# What happened to me?



## kbreeze (May 29, 2012)

Yes another porn thread. Everyone knows about it i wont bore you with the details but shiz i need help. I am not married but in a LTR, I live alone. I woke up today realizing I am alone, not married, no kids, have barely any hobbies, bored. Seems my only passion is porn and it has left me in a sad state of affairs.
I have to stop. When i was about 6 i found a Playboy and I think that f'd me up. lol 

Just looking for real world help. Believe me i have tried alot of things from reading the bible, going to church, seeing a counsilor, ect and that all last for about 32 hours until the temptation overwelms me.


----------



## donders (May 9, 2012)

Hey at least the chicks in the porn mags and videos don't expect you to buy them anything or take them anywhere.

And you get the variety.

Not a bad deal all around.

Being alone isn't all that bad, and oftentimes being in a relationship is over rated.


----------



## trey69 (Dec 29, 2010)

kbreeze said:


> Yes another porn thread. Everyone knows about it i wont bore you with the details but shiz i need help.
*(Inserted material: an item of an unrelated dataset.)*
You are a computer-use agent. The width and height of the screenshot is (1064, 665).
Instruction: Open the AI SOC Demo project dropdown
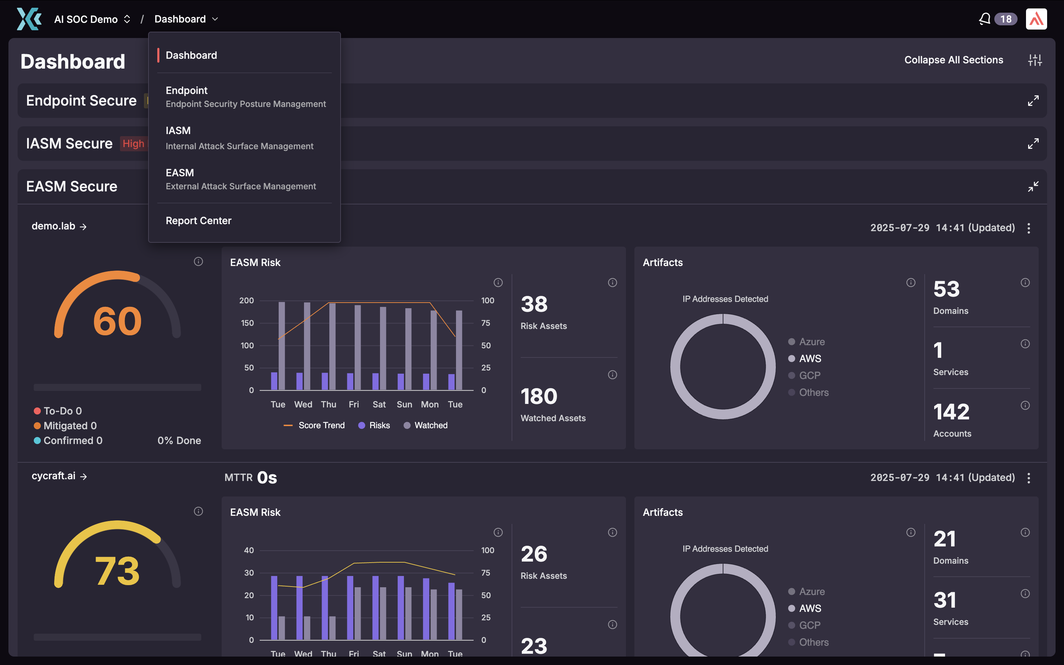127,19
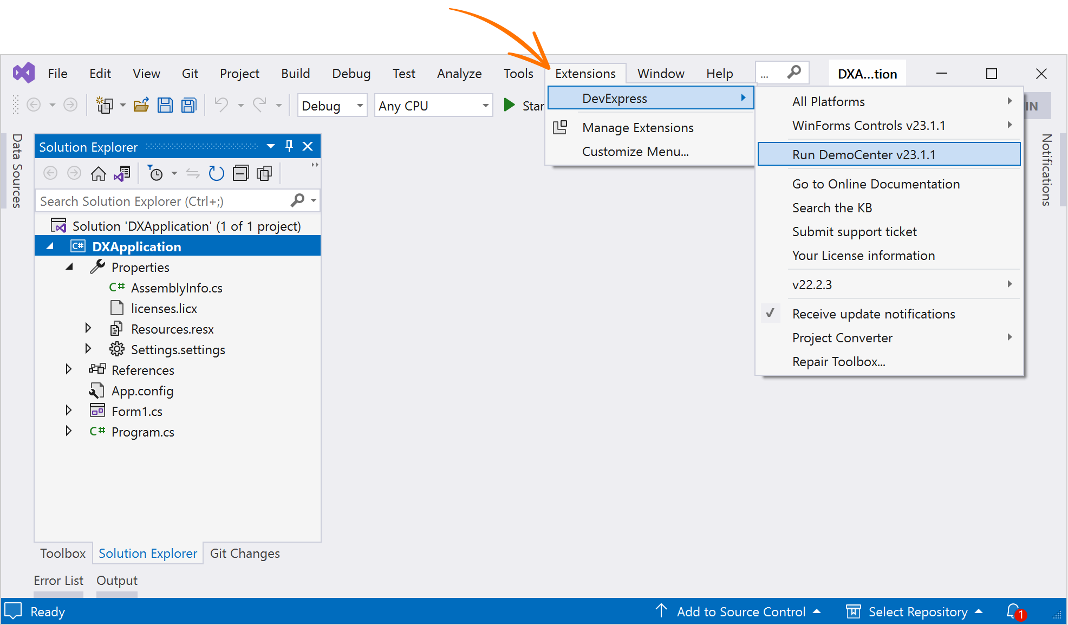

I am not married but in a LTR, I live alone. I woke up today realizing I am alone, not married, no kids, have barely any hobbies, bored. Seems my only passion is porn and it has left me in a sad state of affairs.
> I have to stop. When i was about 6 i found a Playboy and I think that f'd me up. lol
> 
> Just looking for real world help. Believe me i have tried alot of things from reading the bible, going to church, seeing a counsilor, ect and that all last for about 32 hours until the temptation overwelms me.


Have you seen an addictions specialist? If not you might want to start there, someone who can help you with sex/porn addictions.


----------